**PROBLEM DETAILS**
Pick out every line of the data below that contains the string "pixels", and copy each one in full.

━━━━━ THE DATA

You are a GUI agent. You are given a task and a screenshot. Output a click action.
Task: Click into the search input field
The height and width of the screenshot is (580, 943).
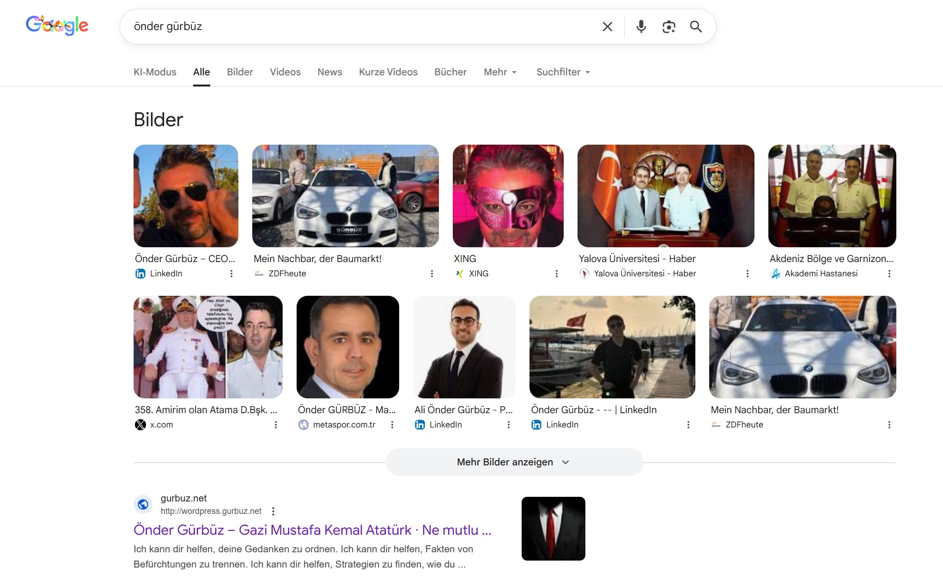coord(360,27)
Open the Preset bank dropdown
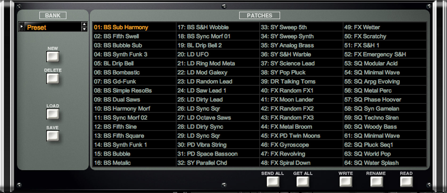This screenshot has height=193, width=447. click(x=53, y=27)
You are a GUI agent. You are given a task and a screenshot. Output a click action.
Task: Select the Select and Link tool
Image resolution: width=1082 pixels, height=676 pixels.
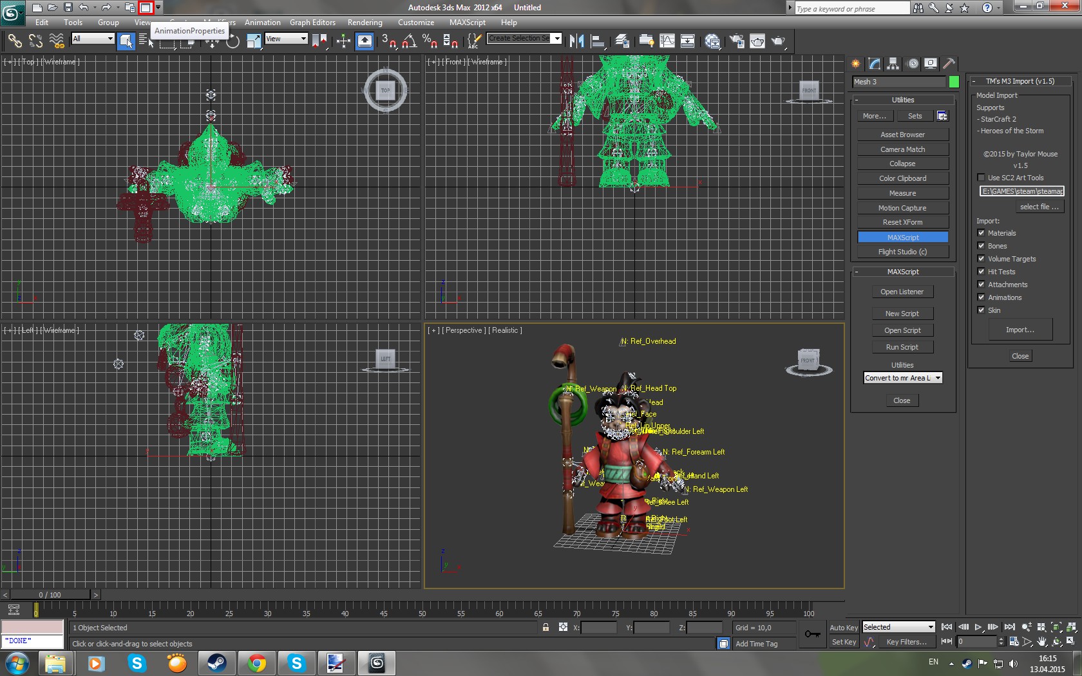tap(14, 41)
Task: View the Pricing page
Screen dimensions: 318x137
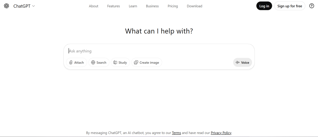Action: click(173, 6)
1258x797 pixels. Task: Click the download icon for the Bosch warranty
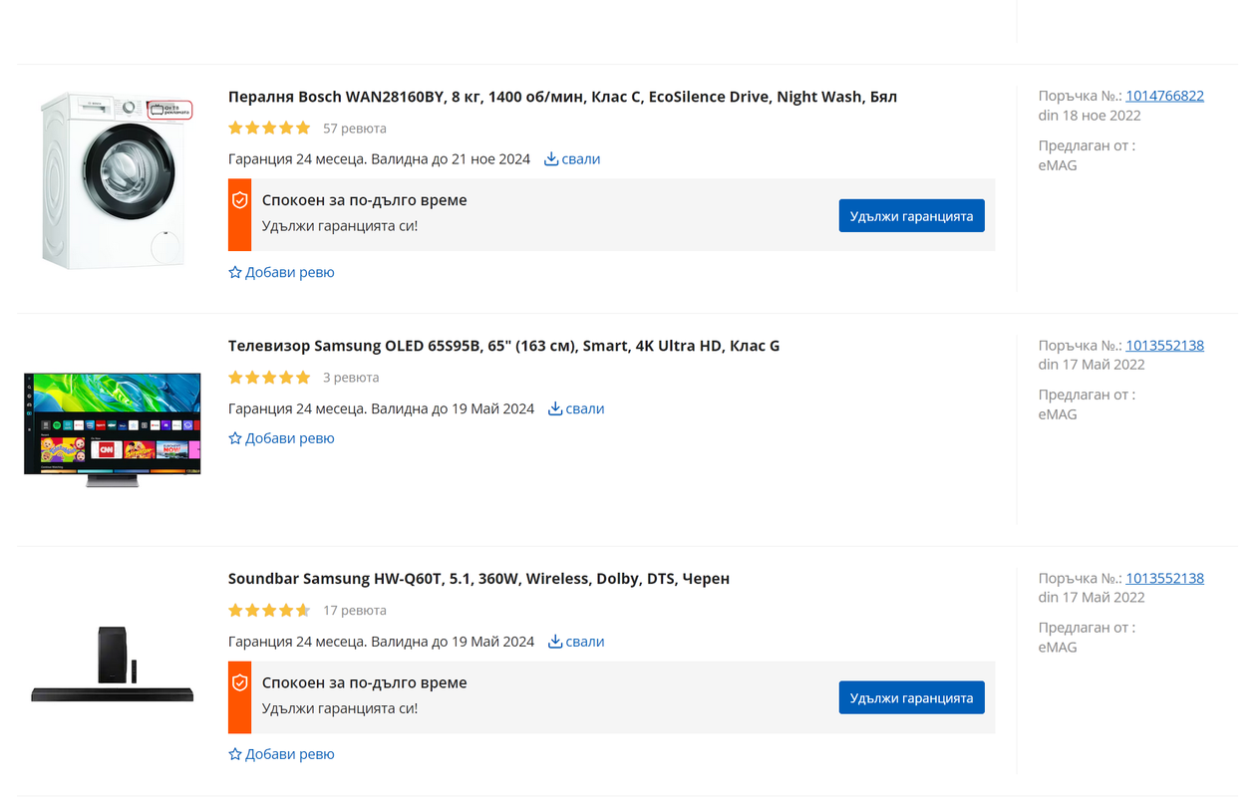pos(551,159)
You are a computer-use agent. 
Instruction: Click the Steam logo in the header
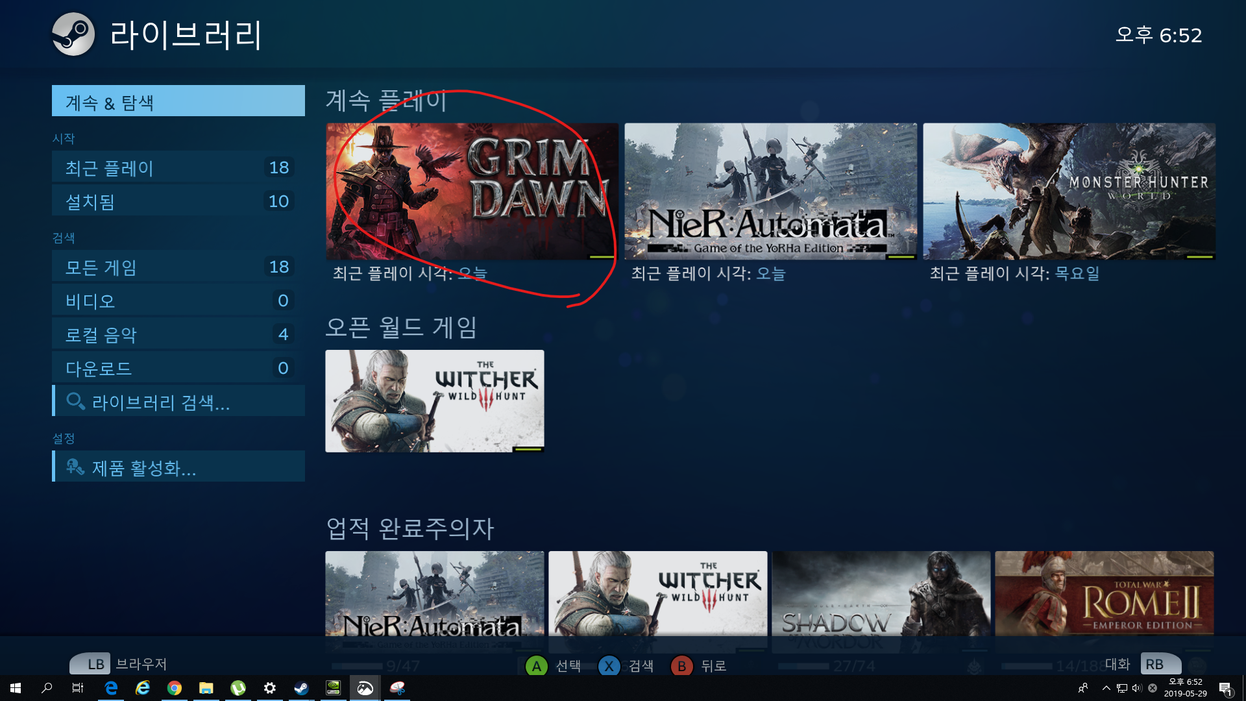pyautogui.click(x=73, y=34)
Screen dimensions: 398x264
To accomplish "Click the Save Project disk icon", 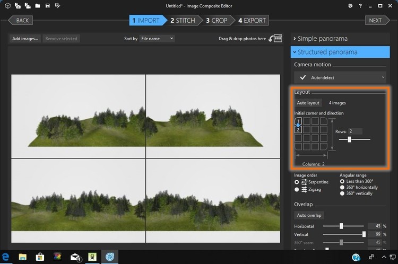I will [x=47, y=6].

━━━━━━━━━━
━━━━━ THE DATA

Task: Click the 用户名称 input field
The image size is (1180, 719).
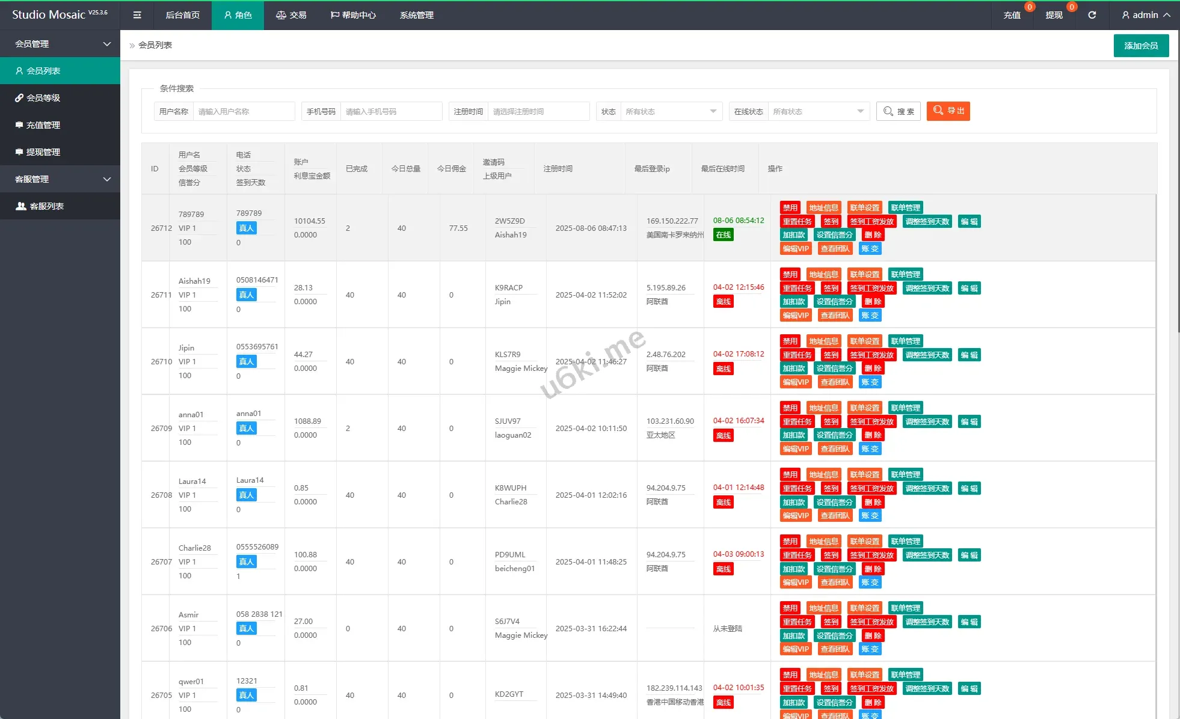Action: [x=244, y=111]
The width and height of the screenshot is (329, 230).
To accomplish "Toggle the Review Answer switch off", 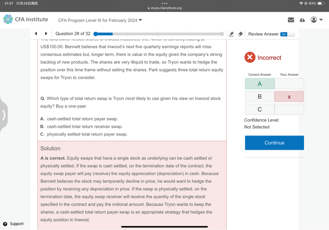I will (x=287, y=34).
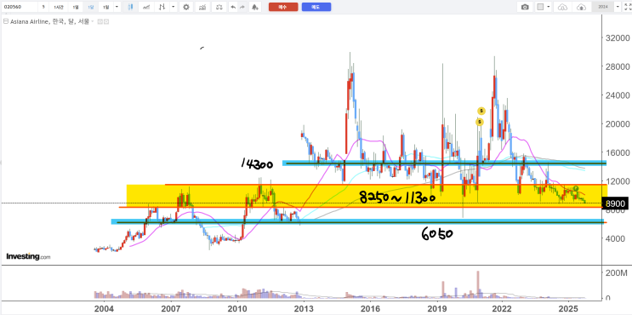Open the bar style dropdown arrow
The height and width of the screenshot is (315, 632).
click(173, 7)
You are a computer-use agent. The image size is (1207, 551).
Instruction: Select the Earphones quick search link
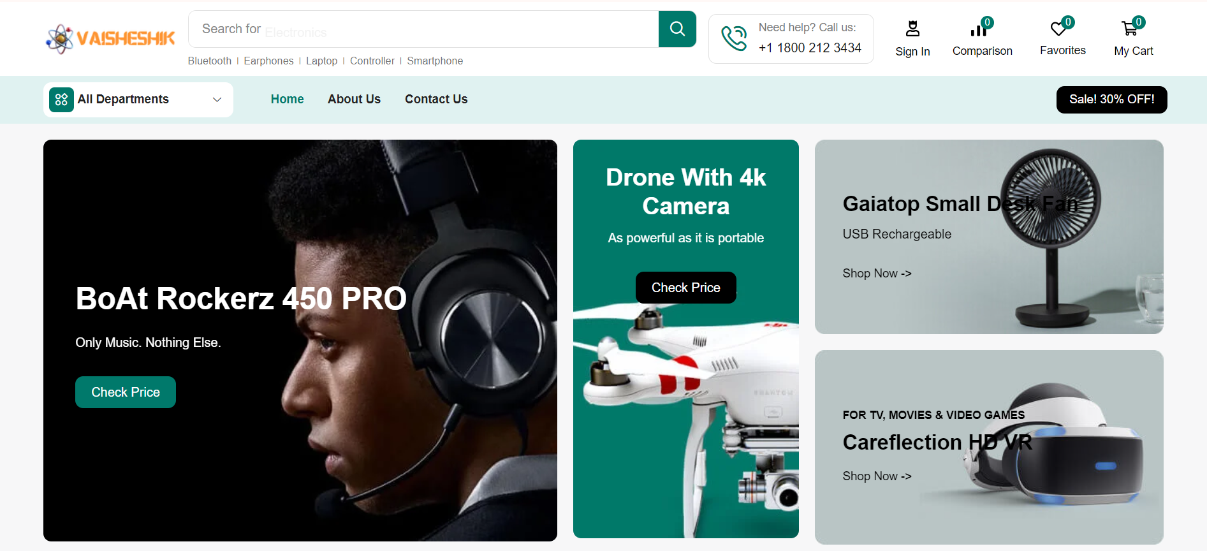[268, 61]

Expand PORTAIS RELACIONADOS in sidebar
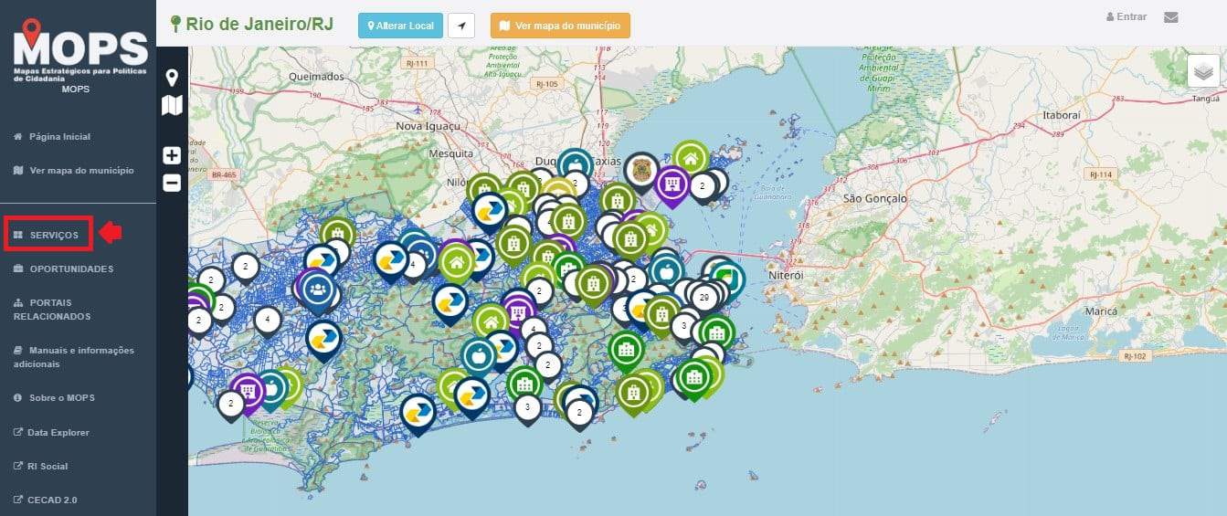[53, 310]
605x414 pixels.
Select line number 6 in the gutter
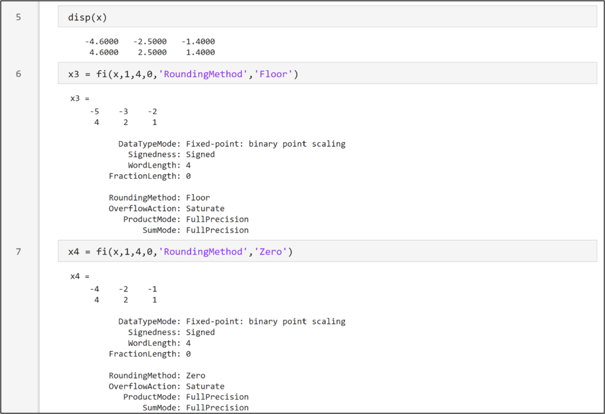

━━━━━━━━━━
━━━━━ THE DATA

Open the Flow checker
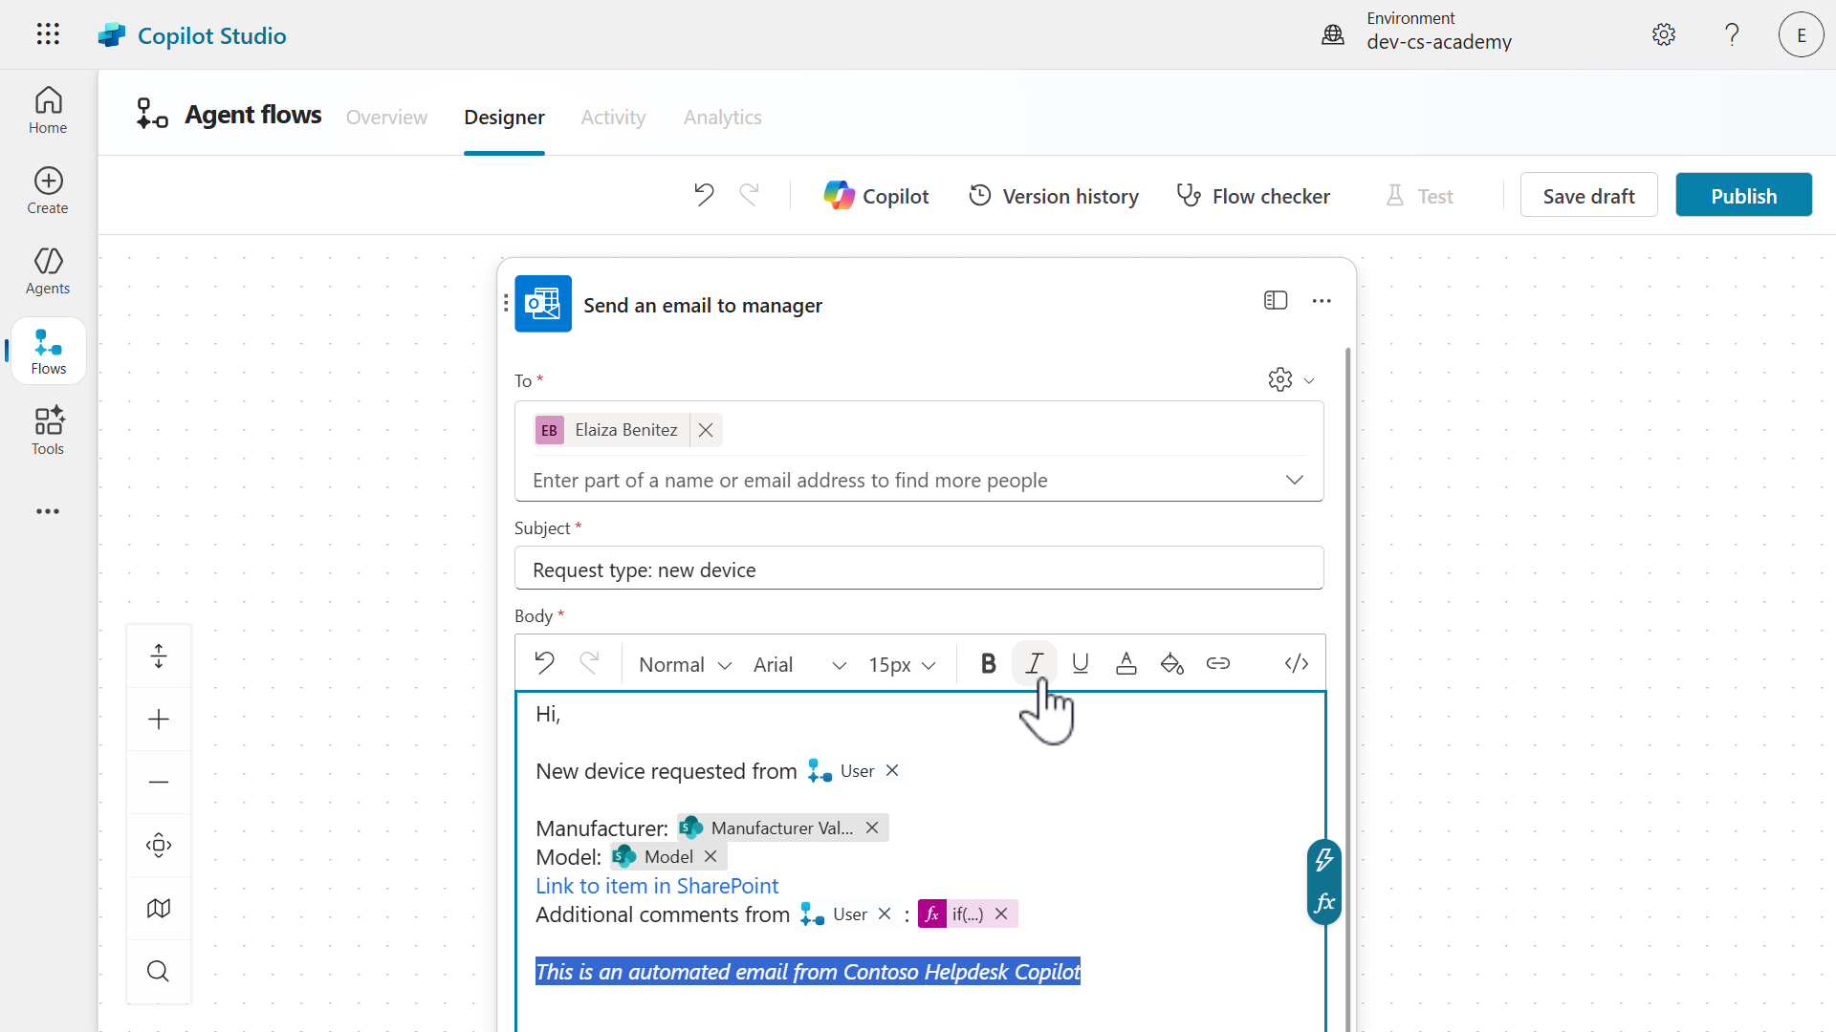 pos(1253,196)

━━━━━━━━━━

**THE RESPONSE**
Image resolution: width=1082 pixels, height=676 pixels.
1258x797 pixels. Task: Click the download icon for the Bosch warranty
605x414 pixels.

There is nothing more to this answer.